Reporting on student progress to parents and primary caregivers is of critical importance. It is an element of the educational partnersghip that includes the student, home and school.
Reporting to parents and caregivers in most primary schools, is a task undertaken each term. Toward the end of terms one and three, teachers report orally. Oral reports allow for conversations with parents on student progress. They enable teachers and parents to discuss progress including student strengths and the challenges they face.
Written reports are provided toward the end of terms two and four. These documents are looked forward to by many parents. They are at times photocopied and sent to grandparents or other relatives living at distance.
For teachers, report writing is a task not to be taken lightly. The importance of reports to parents in large part influences the way in which these documents are regarded by our department and school principals. They are valued and valuable documents.
There are a couple of things that need to be understood. The first is that with teaching being increasingly a collaborative effort, a number of teachers may need to contribute to the preparation of student reports. Secondly, the steps leading to final report documents, mean that reports have to be started many weeks before the end of each term. Allowing time to prepare them reasonably is something that can be easily overlooked.
Consider the following:
* Reports as a statement from teachers to parents need to be honest and
* Spelling and grammar need to be correct as they reflect teacher standards.

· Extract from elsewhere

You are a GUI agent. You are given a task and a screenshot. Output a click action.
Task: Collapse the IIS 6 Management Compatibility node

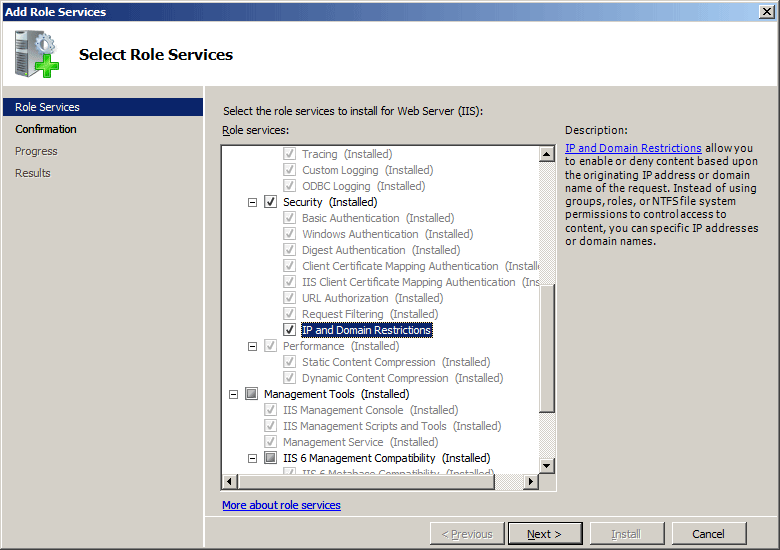[253, 458]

* Reports should be factually correct.
* Preparation is helped if teachers have a critical colleague read through their
documents before sending them to senior staff for vetting and approval.

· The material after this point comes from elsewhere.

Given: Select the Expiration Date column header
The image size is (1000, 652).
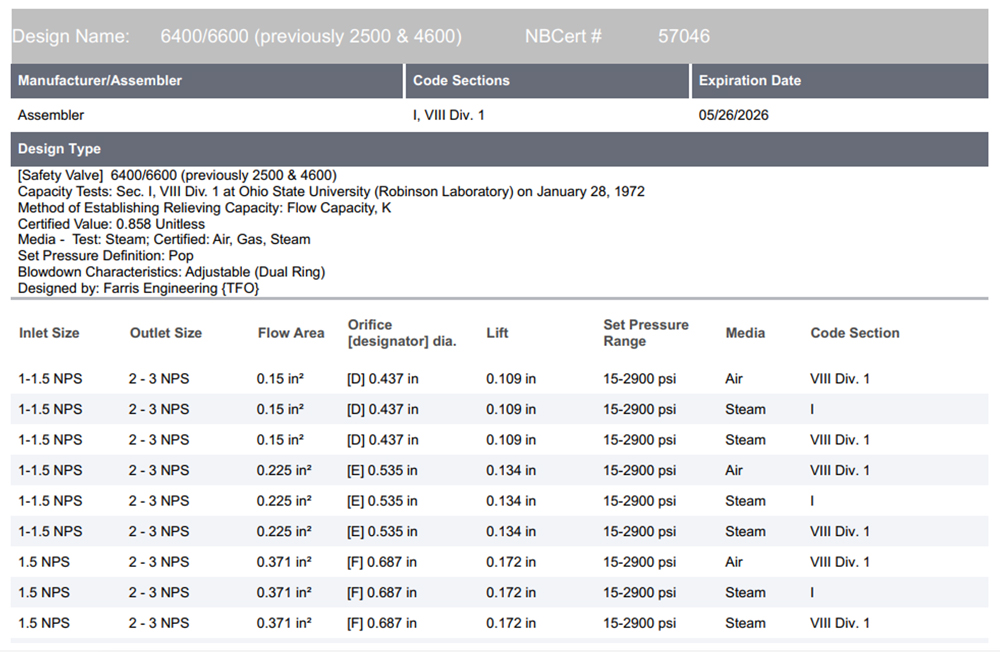Looking at the screenshot, I should [749, 80].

* What is written needs to be substantiated by background facts supporting
statements of progress. Inaccuracy can be embarrassing to teachers if report
comments are challenged by parents and cannot be refuted.
* Language needs to be carefully chosen, reporting on facts and not supposition.
* Avoid words like ‘will’ and choose words like ‘may’ when talking about potential
for improvement. Absolute words throw the onus on teachers to make things
happen; it is up to the student to achieve his or her potential.
I have always favoured the idea of teachers discussing reports with children and students about whom they are prepared, on a one-to-one basis. Commendation and recommendation for improvement might be part of these conversations. Post report discussion with parents can also have positive spin offs, particularly if the approach is one of offering encouragement.
Reports reflect outcomes based on effort. That, together with character traits that contribute to good citizenship deserve recognition. While academic success is important, the social, emotional and moral/spiritual aspects of development are also worthy of mention. That is not always possible because these criterion have been expunged from many reporting templates.